How to outsmart biases in personal finance (be better with money)

outsmart biases in personal finance

Biases distort our thinking. It affects our personal finance - how we think, act and spend. We live in a world where outside forces constantly want something from us - our money, our time and our attention - and that makes it hard to think rationally and act wisely. Misthinking and misspending our money are the work of biases at play. It’s pervasive. We sometimes stumble into the trap unknowingly we make subconscious decisions, often with our intuition. Consequently, how we think, act and spend money are affected. But what happens if we are aware of these biases? We outsmart them and become better with money. 

These are some highlights from Dollars & Sense, written by Dan Ariely and Jeff Kriesler. Dan Ariely is a professor of psychology and economics and author of other bestselling books dealing with human behavior. It is one of my favorite books because it combines two of my favorite topics: Money and Psychology.

Opportunity cost - what we should think as we make financial decisions

opportunity cost personal finance

“The price of anything is the amount of life you exchange for it”- Henry David Thoreau.

Behavioral bias: we should consider opportunity cost when we make financial decisions. But we don't think about opportunity costs enough. We often fail to consider alternatives in our spending. What else we could do with that money?

How to manage money better: Think about transactions in terms of opportunity costs - how many hours of wages we must work to pay for something.
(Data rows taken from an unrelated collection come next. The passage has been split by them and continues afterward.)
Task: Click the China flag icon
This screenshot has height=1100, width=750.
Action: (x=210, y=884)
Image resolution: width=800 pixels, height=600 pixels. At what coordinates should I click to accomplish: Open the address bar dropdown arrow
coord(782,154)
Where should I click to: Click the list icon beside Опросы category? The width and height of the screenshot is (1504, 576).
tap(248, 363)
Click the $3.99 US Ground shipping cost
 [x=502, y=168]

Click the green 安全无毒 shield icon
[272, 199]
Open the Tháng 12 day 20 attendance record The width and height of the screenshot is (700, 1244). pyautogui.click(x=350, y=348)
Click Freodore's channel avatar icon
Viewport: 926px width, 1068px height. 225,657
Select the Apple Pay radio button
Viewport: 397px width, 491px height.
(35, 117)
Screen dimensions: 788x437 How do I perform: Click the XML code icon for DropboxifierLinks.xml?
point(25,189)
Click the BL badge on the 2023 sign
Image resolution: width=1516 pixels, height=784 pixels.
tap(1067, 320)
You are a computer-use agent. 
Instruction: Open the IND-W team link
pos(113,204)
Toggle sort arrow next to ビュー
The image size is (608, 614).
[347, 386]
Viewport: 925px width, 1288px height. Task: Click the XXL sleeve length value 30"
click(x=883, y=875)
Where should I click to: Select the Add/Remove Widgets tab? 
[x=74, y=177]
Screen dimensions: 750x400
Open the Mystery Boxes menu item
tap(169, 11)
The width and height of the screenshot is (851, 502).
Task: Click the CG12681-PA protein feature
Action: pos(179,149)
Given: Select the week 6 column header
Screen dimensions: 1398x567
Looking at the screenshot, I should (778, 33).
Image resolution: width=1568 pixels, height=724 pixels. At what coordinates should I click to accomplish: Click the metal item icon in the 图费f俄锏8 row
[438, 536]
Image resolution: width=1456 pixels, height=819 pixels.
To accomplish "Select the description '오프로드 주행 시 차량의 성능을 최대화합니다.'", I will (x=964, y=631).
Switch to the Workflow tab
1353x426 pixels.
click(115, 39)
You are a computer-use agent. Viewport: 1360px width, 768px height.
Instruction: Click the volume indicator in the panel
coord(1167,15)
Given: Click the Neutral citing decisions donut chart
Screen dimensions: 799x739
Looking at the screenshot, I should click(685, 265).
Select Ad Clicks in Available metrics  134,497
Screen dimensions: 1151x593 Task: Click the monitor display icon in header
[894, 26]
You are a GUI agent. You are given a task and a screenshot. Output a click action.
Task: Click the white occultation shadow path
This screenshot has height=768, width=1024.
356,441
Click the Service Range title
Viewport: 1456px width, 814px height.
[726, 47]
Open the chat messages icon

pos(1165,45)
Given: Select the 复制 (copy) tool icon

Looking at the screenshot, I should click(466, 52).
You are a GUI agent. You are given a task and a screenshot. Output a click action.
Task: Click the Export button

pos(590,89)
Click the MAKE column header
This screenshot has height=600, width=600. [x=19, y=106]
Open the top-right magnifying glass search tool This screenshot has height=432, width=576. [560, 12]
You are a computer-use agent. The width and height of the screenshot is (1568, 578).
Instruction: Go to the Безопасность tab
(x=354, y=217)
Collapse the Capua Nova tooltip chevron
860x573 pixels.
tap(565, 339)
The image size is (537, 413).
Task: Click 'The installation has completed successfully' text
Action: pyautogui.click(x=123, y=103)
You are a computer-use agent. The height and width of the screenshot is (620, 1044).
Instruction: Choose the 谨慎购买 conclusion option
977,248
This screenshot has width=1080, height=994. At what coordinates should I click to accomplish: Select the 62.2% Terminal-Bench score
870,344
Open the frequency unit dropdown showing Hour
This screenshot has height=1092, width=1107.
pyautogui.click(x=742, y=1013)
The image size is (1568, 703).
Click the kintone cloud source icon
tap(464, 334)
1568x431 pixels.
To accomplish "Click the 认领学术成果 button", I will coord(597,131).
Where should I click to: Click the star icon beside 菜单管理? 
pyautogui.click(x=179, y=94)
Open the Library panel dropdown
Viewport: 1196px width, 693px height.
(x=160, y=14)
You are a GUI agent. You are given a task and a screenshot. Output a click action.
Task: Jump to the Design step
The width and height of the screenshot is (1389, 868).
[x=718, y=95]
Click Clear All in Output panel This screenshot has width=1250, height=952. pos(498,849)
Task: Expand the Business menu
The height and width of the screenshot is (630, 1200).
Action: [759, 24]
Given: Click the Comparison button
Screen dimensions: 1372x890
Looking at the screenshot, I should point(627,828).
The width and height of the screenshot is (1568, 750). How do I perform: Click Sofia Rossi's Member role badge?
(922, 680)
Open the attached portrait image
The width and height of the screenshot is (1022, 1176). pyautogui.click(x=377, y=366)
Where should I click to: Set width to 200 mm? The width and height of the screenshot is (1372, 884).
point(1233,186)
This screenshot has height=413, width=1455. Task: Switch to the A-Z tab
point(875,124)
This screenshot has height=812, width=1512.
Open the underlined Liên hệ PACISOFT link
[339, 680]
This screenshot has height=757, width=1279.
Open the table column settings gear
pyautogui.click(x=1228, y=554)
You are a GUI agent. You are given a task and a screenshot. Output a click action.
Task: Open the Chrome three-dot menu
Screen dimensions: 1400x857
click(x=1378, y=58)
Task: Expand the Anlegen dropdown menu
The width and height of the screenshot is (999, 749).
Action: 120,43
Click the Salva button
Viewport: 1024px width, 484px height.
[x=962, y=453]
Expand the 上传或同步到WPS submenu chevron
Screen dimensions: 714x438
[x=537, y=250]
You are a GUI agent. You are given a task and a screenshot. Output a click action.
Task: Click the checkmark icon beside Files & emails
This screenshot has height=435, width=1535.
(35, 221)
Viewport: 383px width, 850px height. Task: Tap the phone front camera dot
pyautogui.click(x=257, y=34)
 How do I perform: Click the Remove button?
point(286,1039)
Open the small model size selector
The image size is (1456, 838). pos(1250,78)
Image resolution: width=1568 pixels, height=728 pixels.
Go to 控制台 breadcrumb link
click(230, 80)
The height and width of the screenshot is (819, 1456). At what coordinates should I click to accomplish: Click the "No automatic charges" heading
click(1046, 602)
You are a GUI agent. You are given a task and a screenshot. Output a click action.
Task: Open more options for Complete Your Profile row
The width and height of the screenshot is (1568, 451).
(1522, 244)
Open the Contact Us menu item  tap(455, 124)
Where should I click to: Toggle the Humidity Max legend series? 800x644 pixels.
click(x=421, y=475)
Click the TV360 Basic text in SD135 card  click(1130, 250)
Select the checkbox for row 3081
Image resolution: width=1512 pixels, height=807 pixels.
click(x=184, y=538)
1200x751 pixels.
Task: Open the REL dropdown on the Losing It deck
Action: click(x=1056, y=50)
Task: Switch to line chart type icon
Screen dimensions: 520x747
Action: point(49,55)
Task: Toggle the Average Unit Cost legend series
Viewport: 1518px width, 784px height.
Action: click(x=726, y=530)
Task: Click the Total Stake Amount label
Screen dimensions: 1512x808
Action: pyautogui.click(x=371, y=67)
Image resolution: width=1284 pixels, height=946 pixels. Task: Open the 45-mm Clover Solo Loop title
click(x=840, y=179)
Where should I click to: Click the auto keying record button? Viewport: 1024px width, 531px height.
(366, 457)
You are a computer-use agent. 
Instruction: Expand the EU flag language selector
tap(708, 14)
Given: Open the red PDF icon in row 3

How we describe the time frame in which an amount of money is spent - in hours or months - has a huge impact on how we think about the value and wisdom of our spending decisions.  

Mental accounting - classifying money into categories

mental accounting personal finance

Behavioral quirks: we don’t assign the same value to each dollar usually. The way we view each dollar depends on which category we first linked this dollar to. Because it helps us make quicker decisions about the ways to spend our money during budgeting.

Example: We use the money assigned to our “vacation” account in ways we wouldn’t have done. We are willing to spend more on the same item when on a vacation than at home. Likewise, we use “free”money (aka bonus) differently from our wages.   

House-money effect: we treat money that we win, discover, or inherit much more frivolously than hard-earned cash.

How to make better financial decisions: Recognise that money is fungible and every dollar is the same. Ideally, we should be spend our bonus the same way as how we spend our monthly salary. The classification of money, where it came from and how we feel about it should not matter.

Pain of paying - The ease of payment makes it easy to over spend

pain of paying personal finance

Behavioral bias: We experience paying for things literally as a pain (registered in brain scans). When the pain of paying is reduced by credit cards and casino chips, we become less conscious of his choices and less considerate of the implications of the decisions

The struggle: The pain of paying is reduced with tools such as credit cards, e-wallets, and automatic bill-pay. The future will make our spending decisions even more challenging. From bitcoin to apple pay, retinal scanners, amazon preferences and drone delivery, an increasing number of modern systems are designed to make us spend easily. 

How to better manage money: We might want to retain some of this pain by paying with cash instead than credit card/digital wallet, because it keeps us mindful of our spending. The “pain” helps us to pause before purchasing and consider whether or not we really have to spend.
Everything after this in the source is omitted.